Your Story
by Swan
Businesses need customers because money is the lifeblood of any company.
Businesses need automation and artificial intelligence to replace workers because paying wages and healthcare has become too expensive.
Businesses thrive on profits, yet they begin going out of business when they destroy the very thing keeping them alive their own customer base because the workers were also the customers.
Pride, greed, and short term thinking became tools of America’s destruction, and the tragedy of it all was that people stood by and allowed it to happen.
But perhaps that was only the surface of the story. Perhaps the collapse was never an accident at all.
What if the businesses never cared? Not truly. What if profit was never the destination, but merely the bait something shiny enough to distract the public while something older, colder, and far more patient moved quietly beneath the surface? There had always been whispers of private circles hidden behind expensive doors and quiet handshakes, groups spoken of in fragments and rumors, dismissed as paranoia by those too afraid to look too closely. Call it a brotherhood, the good old boys club, an order, a machine, or simply power wearing a human face. The name never mattered as much as the belief that united them.
People were the problem!
Too many mouths. Too many needs. Too much chaos. Too much strain on a world they claimed was breaking beneath humanity’s weight. Climate change, pollution, scarcity, overpopulation these became more than warnings. They became excuses. Justifications whispered into the ears of frightened societies already desperate for someone to blame. But there was something darker beneath it, something almost spiritual in its cruelty. They hated people not merely because humanity consumed too much or polluted too deeply, but because people reminded them of something they wanted erased something greater than themselves. A creator. A design. A reflection they could not stand to look upon.

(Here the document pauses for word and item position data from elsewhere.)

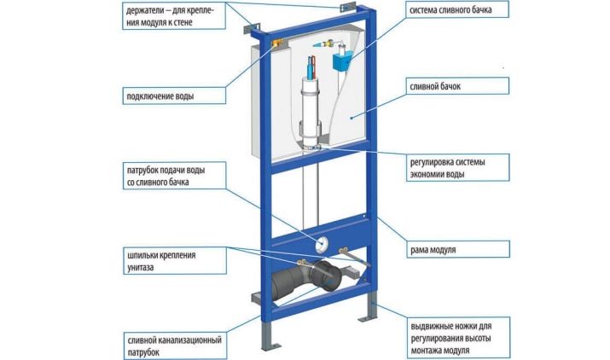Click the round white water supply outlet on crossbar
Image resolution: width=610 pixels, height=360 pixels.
[324, 242]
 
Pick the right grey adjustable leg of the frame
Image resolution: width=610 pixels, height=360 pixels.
[374, 315]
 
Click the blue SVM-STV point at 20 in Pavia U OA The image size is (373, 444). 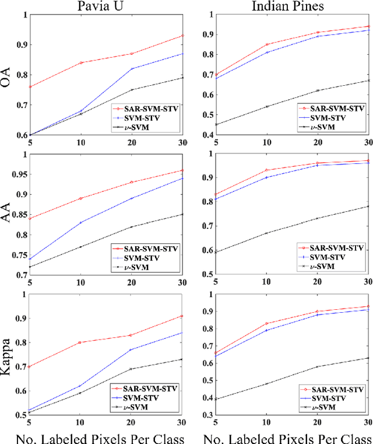pos(132,69)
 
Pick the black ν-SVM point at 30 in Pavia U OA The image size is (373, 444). pos(182,78)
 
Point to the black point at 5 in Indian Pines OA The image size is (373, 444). pos(216,124)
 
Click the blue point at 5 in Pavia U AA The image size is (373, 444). pos(30,259)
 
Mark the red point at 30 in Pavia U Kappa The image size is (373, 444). pos(182,316)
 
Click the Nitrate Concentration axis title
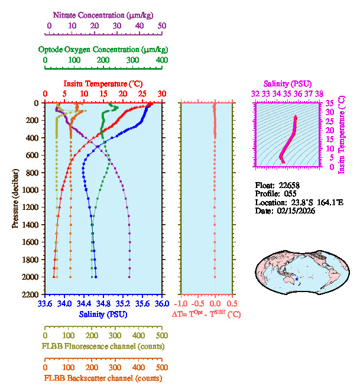105,14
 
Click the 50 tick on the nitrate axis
162,26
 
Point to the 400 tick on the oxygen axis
161,60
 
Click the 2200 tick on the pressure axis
31,294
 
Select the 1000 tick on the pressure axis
31,190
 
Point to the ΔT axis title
206,315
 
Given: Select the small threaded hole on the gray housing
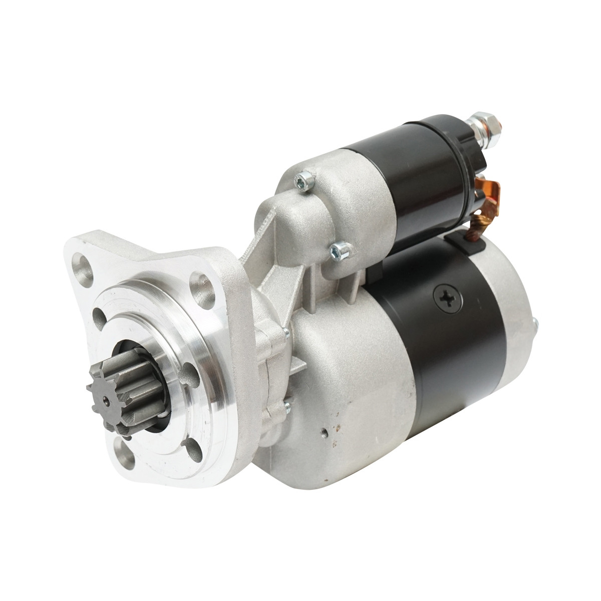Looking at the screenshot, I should click(325, 429).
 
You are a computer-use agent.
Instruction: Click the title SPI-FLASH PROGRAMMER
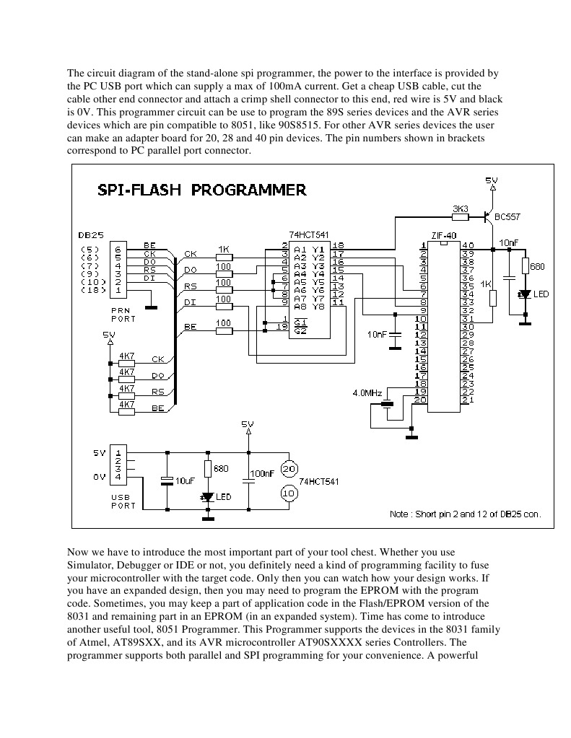pyautogui.click(x=201, y=190)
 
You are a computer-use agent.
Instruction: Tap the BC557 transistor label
pyautogui.click(x=507, y=216)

So fear became the currency of control.
Healthy, able bodied men and women were sent to wars dressed in patriotism and necessity, sacrifices wrapped in flags while societies slowly bled out their strongest hearts. Communities weakened. Families fractured. Neighborhoods forgot one another. The capable disappeared, and in their place grew exhaustion, dependence, and quiet despair. It happened slowly enough that most never noticed. Collapse rarely announces itself with thunder. More often, it arrives politely, disguised as progress.
Then came the quieter poisons not always literal, but cultural, emotional, spiritual. Convenience replaced resilience. Comfort replaced discipline. Noise replaced thought. People grew distracted, overwhelmed, divided into tribes too busy fighting one another to notice the foundation cracking beneath them. The food felt emptier. The air heavier. The medicine cabinets fuller, while sickness never seemed to leave. Yet few asked why, because survival leaves little room for questions.
And perhaps that was the greatest trick of all. Not control but permission. Blind them with survival. Distract them with money. Divide them with pride and greed until freedom is surrendered willingly, one small compromise at a time. Leaders smiled from podiums, rehearsing concern while serving interests far older and wealthier than the public could imagine. Outrage came and went like weather, forgotten by the following week.
And still, people looked around at the cracks spreading beneath their lives and said nothing.
Because maybe the most horrifying part of the story is this: by the time people realize they are inside the nightmare, the ending has already begun.
And many didn’t care enough to stop it. But then again, someone always has to be the one who does… because this is your story.